The records appear below. Set down exactly each line from the one that contains "Where should I click to: Share" through the last, both included.

-------- EXTRACTED MATERIAL

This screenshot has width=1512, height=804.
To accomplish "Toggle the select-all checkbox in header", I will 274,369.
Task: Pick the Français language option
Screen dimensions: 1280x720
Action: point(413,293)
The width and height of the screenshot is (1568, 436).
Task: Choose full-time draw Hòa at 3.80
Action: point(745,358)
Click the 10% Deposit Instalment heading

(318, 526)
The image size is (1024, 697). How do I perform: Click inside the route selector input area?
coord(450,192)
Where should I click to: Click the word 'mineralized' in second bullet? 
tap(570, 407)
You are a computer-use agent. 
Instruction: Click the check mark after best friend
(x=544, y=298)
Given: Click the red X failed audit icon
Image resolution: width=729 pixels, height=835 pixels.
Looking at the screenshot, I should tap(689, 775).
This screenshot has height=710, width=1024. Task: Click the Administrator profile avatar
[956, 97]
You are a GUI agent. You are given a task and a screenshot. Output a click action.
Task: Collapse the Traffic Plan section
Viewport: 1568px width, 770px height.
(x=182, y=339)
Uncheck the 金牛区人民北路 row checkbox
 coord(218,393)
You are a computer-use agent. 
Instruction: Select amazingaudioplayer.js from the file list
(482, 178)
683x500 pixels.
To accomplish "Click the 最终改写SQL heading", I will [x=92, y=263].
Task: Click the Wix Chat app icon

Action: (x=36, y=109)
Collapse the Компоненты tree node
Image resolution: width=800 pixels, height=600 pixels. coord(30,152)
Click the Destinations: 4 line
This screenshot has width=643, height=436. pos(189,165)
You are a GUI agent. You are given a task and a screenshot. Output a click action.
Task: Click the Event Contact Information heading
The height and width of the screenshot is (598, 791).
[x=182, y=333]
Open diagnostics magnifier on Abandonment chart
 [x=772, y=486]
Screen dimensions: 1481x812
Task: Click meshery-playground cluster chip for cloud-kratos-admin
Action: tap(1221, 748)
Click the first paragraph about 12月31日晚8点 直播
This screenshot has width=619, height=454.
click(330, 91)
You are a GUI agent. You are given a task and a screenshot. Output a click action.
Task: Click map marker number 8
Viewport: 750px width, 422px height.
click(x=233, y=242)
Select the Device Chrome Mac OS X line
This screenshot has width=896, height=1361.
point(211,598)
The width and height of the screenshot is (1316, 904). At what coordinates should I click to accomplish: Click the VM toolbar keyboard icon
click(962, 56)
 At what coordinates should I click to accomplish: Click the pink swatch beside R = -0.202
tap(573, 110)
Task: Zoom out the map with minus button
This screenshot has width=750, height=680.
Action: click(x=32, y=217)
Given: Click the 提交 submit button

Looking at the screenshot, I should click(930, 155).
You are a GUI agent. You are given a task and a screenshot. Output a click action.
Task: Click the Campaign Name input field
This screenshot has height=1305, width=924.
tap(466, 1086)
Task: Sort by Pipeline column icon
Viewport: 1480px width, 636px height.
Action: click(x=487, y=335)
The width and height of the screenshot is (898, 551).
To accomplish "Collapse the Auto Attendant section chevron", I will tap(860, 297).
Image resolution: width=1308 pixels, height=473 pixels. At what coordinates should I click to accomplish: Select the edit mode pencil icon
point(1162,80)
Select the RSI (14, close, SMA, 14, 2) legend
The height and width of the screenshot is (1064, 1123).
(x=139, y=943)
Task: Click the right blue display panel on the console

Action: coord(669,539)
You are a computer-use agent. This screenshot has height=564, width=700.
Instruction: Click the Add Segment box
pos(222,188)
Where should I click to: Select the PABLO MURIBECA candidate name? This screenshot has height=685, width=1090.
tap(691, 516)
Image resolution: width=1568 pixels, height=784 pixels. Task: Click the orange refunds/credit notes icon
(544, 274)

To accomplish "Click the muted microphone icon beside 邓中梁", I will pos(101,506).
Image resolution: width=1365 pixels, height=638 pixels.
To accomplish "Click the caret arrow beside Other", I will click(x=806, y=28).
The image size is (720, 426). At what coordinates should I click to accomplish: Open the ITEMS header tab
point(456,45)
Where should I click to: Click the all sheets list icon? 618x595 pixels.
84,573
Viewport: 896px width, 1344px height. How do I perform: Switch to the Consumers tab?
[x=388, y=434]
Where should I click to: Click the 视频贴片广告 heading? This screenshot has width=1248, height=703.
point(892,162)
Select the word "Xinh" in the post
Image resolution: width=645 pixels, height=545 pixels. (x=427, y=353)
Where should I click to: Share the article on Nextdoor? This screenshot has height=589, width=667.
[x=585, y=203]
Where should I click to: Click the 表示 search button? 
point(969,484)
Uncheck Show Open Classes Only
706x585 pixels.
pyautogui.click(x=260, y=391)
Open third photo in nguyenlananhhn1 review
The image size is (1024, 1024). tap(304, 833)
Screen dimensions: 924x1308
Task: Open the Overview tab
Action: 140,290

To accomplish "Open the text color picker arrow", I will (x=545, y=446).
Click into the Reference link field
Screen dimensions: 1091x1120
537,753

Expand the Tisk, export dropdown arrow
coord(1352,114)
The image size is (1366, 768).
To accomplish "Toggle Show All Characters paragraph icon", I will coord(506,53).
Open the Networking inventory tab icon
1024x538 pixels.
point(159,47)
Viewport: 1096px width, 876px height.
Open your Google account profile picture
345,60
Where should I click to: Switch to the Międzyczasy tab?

----------------

◆ ANSWER
Where should I click to: Share the article on Nextdoor? This screenshot has height=589, width=667.
[x=585, y=203]
Where should I click to: Click the 表示 search button? 
point(969,484)
Uncheck Show Open Classes Only
706x585 pixels.
pyautogui.click(x=260, y=391)
Open third photo in nguyenlananhhn1 review
The image size is (1024, 1024). tap(304, 833)
Screen dimensions: 924x1308
Task: Open the Overview tab
Action: 140,290

To accomplish "Open the text color picker arrow", I will (x=545, y=446).
Click into the Reference link field
Screen dimensions: 1091x1120
537,753

Expand the Tisk, export dropdown arrow
coord(1352,114)
The image size is (1366, 768).
To accomplish "Toggle Show All Characters paragraph icon", I will coord(506,53).
Open the Networking inventory tab icon
1024x538 pixels.
point(159,47)
Viewport: 1096px width, 876px height.
Open your Google account profile picture
345,60
Where should I click to: Switch to the Międzyczasy tab?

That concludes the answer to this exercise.